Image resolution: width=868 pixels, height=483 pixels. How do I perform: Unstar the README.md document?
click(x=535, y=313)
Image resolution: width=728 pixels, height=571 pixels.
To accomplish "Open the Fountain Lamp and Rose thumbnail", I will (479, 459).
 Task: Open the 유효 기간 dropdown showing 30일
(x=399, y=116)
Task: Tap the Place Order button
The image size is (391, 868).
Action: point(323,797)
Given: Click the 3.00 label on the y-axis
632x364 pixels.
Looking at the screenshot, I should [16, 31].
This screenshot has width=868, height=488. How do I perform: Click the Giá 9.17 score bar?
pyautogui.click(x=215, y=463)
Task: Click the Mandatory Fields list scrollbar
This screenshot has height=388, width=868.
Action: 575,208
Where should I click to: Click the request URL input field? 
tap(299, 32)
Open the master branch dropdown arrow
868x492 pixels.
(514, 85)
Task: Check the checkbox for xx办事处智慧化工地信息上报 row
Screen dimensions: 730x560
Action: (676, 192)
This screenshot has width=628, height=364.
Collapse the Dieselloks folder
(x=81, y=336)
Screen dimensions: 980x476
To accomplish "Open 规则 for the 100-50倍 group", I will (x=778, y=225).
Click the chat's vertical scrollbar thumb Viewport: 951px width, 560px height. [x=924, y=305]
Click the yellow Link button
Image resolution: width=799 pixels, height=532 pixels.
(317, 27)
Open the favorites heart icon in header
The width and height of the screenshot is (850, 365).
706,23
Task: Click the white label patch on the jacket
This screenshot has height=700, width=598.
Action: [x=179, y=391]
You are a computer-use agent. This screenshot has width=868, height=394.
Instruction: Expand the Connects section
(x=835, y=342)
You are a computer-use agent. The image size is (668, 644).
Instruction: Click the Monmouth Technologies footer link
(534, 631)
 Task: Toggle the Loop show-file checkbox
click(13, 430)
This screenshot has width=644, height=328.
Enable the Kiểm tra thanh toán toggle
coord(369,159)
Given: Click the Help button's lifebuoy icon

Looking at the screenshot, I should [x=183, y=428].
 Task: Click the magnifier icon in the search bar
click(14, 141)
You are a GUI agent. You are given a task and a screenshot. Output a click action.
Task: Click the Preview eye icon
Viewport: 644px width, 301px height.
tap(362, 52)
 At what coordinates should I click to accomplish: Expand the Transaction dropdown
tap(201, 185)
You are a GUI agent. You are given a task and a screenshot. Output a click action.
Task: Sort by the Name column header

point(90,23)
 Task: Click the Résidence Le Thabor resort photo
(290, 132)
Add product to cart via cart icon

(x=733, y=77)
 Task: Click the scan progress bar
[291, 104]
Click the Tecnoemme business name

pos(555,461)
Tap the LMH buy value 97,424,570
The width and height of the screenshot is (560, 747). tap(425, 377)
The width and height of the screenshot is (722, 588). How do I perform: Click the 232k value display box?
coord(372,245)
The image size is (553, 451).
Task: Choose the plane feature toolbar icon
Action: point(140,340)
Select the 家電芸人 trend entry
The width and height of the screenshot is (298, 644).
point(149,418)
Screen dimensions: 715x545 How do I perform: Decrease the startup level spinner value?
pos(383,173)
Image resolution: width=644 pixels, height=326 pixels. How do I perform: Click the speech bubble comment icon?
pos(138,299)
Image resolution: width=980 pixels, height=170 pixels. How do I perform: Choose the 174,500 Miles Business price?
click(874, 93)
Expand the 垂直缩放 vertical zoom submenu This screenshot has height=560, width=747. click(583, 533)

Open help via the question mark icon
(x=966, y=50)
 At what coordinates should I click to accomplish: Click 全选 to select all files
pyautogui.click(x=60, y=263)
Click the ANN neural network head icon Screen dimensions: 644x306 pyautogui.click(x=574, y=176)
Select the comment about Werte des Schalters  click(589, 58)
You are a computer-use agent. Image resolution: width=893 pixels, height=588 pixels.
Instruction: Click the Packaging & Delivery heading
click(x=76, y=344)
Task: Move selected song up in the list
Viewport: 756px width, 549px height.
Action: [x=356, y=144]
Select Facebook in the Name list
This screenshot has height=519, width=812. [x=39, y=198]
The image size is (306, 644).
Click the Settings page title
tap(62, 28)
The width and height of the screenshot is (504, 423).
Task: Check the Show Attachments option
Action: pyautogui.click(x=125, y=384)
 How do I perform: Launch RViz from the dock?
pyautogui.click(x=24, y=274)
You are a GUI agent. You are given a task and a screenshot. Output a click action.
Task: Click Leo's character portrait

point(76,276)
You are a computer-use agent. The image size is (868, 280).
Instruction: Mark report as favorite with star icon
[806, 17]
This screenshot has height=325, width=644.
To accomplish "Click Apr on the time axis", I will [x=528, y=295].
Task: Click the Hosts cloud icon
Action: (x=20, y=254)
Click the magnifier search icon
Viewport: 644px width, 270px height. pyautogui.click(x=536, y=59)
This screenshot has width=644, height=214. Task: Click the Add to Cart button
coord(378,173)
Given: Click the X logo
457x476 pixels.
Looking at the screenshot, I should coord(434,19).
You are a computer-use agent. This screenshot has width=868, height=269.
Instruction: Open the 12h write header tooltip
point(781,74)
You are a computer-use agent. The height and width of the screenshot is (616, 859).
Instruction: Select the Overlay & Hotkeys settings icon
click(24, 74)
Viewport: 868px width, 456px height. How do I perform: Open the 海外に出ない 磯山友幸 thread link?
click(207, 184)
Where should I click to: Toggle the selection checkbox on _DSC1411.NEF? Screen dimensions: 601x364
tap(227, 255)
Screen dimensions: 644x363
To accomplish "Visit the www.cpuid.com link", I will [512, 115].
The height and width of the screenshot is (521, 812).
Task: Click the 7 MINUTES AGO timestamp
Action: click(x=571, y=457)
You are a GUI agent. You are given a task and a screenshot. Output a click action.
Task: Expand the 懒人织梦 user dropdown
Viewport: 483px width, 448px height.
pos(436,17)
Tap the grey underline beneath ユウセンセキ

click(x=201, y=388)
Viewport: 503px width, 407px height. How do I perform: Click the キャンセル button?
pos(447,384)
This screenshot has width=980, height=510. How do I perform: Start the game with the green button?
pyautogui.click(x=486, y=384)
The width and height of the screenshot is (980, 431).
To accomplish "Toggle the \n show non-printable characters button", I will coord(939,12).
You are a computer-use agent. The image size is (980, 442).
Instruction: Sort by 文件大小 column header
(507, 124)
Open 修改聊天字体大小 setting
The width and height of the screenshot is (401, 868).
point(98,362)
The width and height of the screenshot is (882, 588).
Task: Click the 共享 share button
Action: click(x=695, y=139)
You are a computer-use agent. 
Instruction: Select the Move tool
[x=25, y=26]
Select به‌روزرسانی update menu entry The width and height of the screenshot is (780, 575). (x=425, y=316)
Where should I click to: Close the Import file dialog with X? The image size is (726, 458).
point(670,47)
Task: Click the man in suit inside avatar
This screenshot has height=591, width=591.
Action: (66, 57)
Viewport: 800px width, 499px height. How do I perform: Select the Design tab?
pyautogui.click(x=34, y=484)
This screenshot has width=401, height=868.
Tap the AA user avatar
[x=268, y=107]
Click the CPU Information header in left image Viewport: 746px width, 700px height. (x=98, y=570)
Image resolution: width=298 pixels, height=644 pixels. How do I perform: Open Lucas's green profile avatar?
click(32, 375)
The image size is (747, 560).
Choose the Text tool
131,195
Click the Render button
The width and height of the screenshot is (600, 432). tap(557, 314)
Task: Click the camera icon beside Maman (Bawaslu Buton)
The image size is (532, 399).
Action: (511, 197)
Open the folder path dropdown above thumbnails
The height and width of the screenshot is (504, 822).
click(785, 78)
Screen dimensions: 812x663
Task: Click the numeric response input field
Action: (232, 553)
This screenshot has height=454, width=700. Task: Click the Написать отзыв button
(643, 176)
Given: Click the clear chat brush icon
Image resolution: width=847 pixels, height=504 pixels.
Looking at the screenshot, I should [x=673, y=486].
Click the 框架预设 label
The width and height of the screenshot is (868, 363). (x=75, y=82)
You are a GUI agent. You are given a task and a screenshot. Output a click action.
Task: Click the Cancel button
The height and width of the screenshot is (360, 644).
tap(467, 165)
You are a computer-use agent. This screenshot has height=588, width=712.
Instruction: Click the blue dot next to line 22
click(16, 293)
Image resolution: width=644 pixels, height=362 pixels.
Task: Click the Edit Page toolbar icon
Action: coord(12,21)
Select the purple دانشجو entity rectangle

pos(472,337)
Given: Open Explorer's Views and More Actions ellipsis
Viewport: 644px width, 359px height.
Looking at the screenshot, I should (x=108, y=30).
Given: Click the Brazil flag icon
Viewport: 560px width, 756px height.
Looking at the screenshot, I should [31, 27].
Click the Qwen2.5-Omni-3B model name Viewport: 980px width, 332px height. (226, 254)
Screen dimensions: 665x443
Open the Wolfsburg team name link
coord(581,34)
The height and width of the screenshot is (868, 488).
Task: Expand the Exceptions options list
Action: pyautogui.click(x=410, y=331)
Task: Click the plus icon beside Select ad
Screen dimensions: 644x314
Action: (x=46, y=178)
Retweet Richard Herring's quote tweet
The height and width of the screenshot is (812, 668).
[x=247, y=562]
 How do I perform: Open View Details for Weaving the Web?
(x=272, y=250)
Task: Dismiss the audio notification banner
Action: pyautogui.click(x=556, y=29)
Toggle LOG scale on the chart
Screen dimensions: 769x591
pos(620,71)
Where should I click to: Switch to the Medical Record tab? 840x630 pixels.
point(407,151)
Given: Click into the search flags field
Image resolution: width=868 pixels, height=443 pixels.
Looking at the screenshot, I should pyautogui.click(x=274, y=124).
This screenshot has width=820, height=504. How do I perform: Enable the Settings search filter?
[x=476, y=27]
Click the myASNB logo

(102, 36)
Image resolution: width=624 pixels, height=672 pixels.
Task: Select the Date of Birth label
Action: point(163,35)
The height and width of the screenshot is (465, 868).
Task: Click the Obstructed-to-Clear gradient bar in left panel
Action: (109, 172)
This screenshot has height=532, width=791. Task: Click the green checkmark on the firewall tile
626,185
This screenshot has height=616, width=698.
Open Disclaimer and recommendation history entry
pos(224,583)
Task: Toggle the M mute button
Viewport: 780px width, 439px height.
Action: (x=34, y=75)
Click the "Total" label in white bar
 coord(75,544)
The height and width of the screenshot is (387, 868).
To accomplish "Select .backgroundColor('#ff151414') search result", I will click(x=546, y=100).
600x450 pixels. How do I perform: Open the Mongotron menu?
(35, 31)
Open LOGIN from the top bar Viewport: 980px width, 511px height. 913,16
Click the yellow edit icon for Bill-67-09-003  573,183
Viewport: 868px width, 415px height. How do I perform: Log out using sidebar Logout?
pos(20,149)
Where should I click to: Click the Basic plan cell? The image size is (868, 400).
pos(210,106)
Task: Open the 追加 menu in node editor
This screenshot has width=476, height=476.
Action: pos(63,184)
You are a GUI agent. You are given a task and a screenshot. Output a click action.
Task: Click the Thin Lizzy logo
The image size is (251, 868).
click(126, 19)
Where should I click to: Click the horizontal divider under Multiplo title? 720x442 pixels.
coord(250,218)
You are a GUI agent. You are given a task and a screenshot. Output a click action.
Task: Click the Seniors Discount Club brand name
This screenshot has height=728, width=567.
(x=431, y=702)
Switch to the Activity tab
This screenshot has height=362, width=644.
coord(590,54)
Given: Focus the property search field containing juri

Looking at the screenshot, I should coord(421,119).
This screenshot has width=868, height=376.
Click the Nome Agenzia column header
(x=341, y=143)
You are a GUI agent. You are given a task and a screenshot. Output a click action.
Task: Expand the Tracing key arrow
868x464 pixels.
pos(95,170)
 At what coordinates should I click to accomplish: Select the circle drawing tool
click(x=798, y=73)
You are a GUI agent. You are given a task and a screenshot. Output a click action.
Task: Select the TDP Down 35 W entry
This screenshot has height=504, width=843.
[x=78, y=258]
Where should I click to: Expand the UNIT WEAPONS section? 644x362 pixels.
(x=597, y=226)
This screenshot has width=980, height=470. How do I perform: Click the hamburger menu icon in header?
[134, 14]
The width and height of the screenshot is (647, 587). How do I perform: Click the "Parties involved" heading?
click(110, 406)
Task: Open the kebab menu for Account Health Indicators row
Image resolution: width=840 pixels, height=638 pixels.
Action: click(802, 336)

============

- [WHAT NEEDS TO BE DONE]
Within the material above, output exactly the lines from the one with "Open the favorites heart icon in header" through the one with "has width=868, height=394.", end lines included, and nothing besides.

- [TASK SOLUTION]
Open the favorites heart icon in header
The width and height of the screenshot is (850, 365).
706,23
Task: Click the white label patch on the jacket
This screenshot has height=700, width=598.
Action: [x=179, y=391]
You are a computer-use agent. This screenshot has width=868, height=394.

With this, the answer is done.